One of the chief concerns about the products is that they are core to many 5G rollouts. The US, Australia, and New Zealand have all barred Huawei from supplying components to their 5G infrastructures.
HCSEC monitors all of Huawei’s activities in the UK. It is made up of security representatives from communications monitoring hub GCHQ, the Cabinet Office, and the Home Office, among others. So the British government is certainly spying on Huawei.
The Cell, based in Banbury, Oxfordshire, monitors Huawei’s technology for backdoors and exploitable flaws. While the unit operates under the joint supervision of GCHQ and the government, it is owned by Huawei. To date, there has been no suggestion from the UK’s security agencies that it has acted improperly.
In April last year, the US announced that it would ban American companies from buying technology from any supplier deemed to be a national security risk, including Huawei.
A month earlier, President Trump used national security as the pretext to block Broadcom’s planned purchase of chip rival Qualcomm, heralding the start of the current trade war.
However, he has also cited it in the context of European carmakers moving legitimately into the US market. For the President, therefore, national security appears to be tied up in a belief in economic isolationism.
His China policy – which, publicly at least, centres on IP protection and bilateral market access – can also be seen in the context of China’s growing power as the world’s second largest economy.
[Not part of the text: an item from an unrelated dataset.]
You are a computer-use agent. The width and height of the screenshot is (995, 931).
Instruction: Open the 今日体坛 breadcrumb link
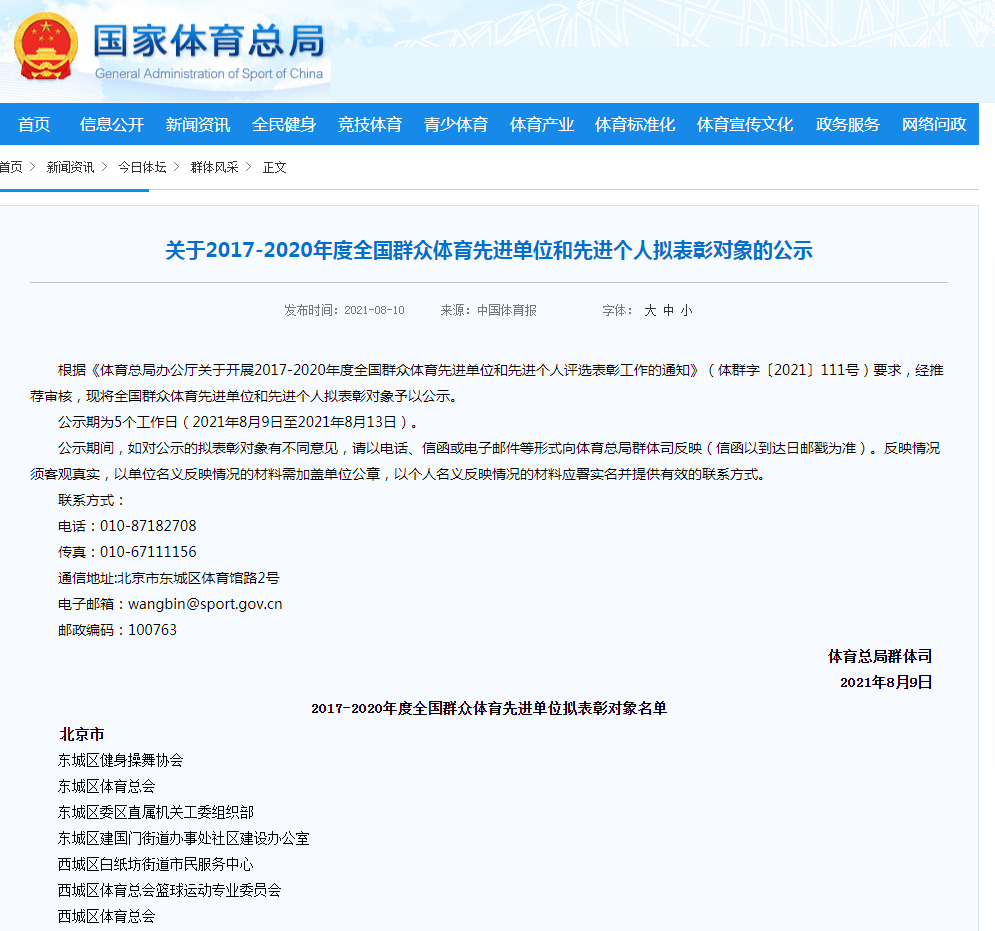click(x=142, y=167)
But until allegations about Huawei’s activities are proven, the West has a problem. It has long relied on low-cost Chinese manufacturing, outsourcing, and components, both for its own technology giants – an A-Z of US companies manufactures hardware in China and Taiwan – and for service rollouts.
This keeps costs down and profits up across the board. But it has also helped fuel China’s staggering economic growth: in the 1980s, the US economy was 15 times larger than China’s; today it is just 1.5 times larger. China is automating faster than any nation on Earth, and over the past 30 years, 500 million people there have moved out of rural poverty and into its fast-expanding cities.
Western security services believe that Chinese state dominance means that its companies would have to oblige if ordered to co-operate with Beijing, which holds direct investments in many of them. It seems unlikely that any CEO would refuse.
At the same time, China is building a national surveillance and social ratings system, using technologies such as AI, facial recognition, machine learning, and big data analytics to monitor citizens, reward good behaviour – and punish bad.
That said, the United States is hardly neutral in this regard. Numerous American companies work closely with the US government, including with its security agencies, and allegations of backdoors have dogged some of them for years.
Indeed, some Western nations have been open in their calls for technology companies to allow product access to security services. Last year the so-called ‘Five Eyes’ intelligence-sharing group of nations (the US, UK, Canada, Australia, and New Zealand) issued a memo demanding that companies allow security agencies access to citizens’ encrypted call and message data.
“Should governments continue to encounter impediments to lawful access to information necessary to aid the protection of the citizens of our countries, we may pursue technological, enforcement, legislative or other measures to achieve lawful access solutions,” read the memo. A fist in a velvet glove.
At the core of the row is a simple problem, therefore: the West can’t be sure what Beijing is doing, even as it opens up its economy to increased Western investment. Meanwhile, the ‘made in China’ labels on countless products take on new meaning as economic and political power haemorrhages towards the East.